Ulrich Steidl's Lab
Featured research (3)
The surface molecule interleukin-1 receptor accessory protein (IL1RAP) is consistently overexpressed across multiple genetic subtypes of acute myeloid leukemia (AML) and other myeloid malignancies, including at the stem cell level, and is emerging as a novel therapeutic target. However, the cell-intrinsic functions of IL1RAP in AML cells are largely unknown. Here, we show that targeting of IL1RAP via RNA interference, genetic deletion, or antibodies inhibits AML pathogenesis in vitro and in vivo, without perturbing healthy hematopoietic function or viability. Furthermore, we found that the role of IL1RAP is not restricted to the IL-1 receptor pathway, but that IL1RAP physically interacts with and mediates signaling and pro-proliferative effects through FLT3 and c-KIT, two receptor tyrosine kinases with known key roles in AML pathogenesis. Our study provides a new mechanistic basis for the efficacy of IL1RAP targeting in AML and reveals a novel role for this protein in the pathogenesis of the disease.
The tumor suppressor p53 is often inactivated via its interaction with endogenous inhibitors mouse double minute 4 homolog (MDM4 or MDMX) or mouse double minute 2 homolog (MDM2), which are frequently overexpressed in patients with acute myeloid leukemia (AML) and other cancers. Pharmacological disruption of both of these interactions has long been sought after as an attractive strategy to fully restore p53-dependent tumor suppressor activity in cancers with wild-type p53. Selective targeting of this pathway has thus far been limited to MDM2-only small-molecule inhibitors, which lack affinity for MDMX. We demonstrate that dual MDMX/MDM2 inhibition with a stapled α-helical peptide (ALRN-6924), which has recently entered phase I clinical testing, produces marked antileukemic effects. ALRN-6924 robustly activates p53-dependent transcription at the single-cell and single-molecule levels and exhibits biochemical and molecular biological on-target activity in leukemia cells in vitro and in vivo. Dual MDMX/MDM2 inhibition by ALRN-6924 inhibits cellular proliferation by inducing cell cycle arrest and apoptosis in cell lines and primary AML patient cells, including leukemic stem cell–enriched populations, and disrupts functional clonogenic and serial replating capacity. Furthermore, ALRN-6924 markedly improves survival in AML xenograft models. Our study provides mechanistic insight to support further testing of ALRN-6924 as a therapeutic approach in AML and other cancers with wild-type p53.
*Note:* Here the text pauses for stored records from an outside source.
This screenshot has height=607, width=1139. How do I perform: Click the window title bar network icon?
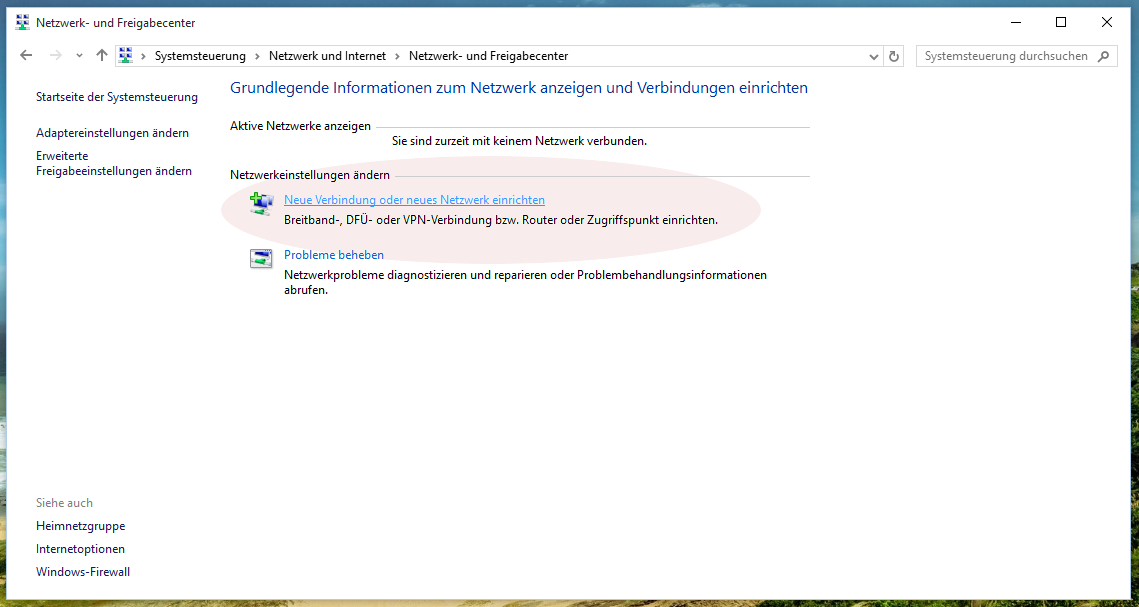(22, 22)
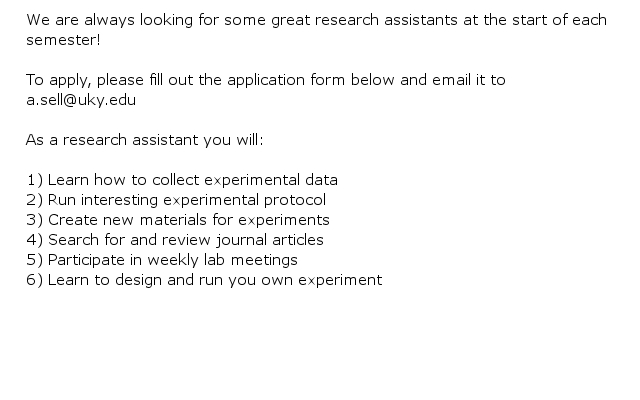
Task: Select list item 4 about journal articles
Action: click(175, 240)
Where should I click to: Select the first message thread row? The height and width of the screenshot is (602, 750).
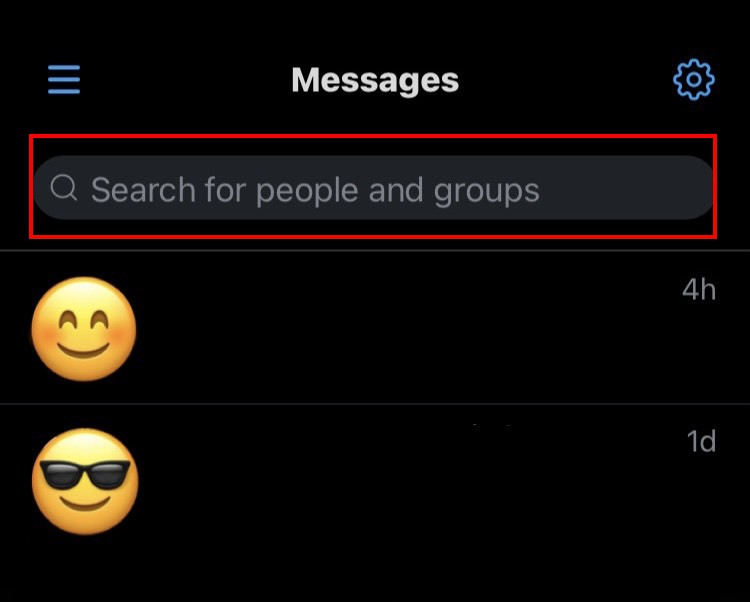375,328
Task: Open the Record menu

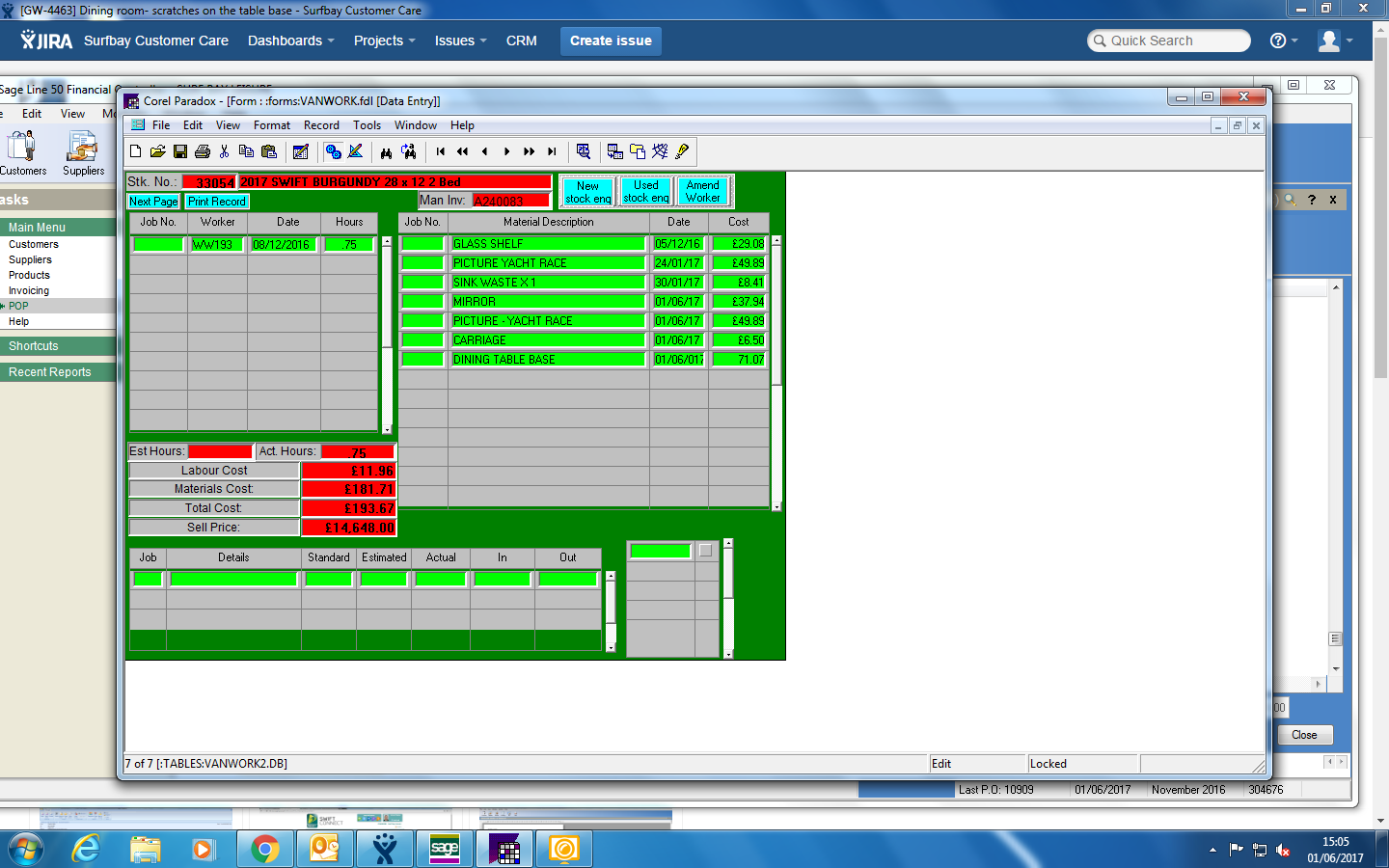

The transcription factor PU.1 is often impaired in patients with acute myeloid leukemia (AML). Here, we used AML cells that already had low PU.1 levels and further inhibited PU.1 using either RNA interference or, to our knowledge, first-in-class small-molecule inhibitors of PU.1 that we developed specifically to allosterically interfere with PU.1-chromatin binding through interaction with the DNA minor groove that flanks PU.1-binding motifs. These small molecules of the heterocyclic diamidine family disrupted the interaction of PU.1 with target gene promoters and led to downregulation of canonical PU.1 transcriptional targets. shRNA or small-molecule inhibition of PU.1 in AML cells from either PU.1lo mutant mice or human patients with AML-inhibited cell growth and clonogenicity and induced apoptosis. In murine and human AML (xeno)transplantation models, treatment with our PU.1 inhibitors decreased tumor burden and resulted in increased survival. Thus, our study provides proof of concept that PU.1 inhibition has potential as a therapeutic strategy for the treatment of AML and for the development of small-molecule inhibitors of PU.1.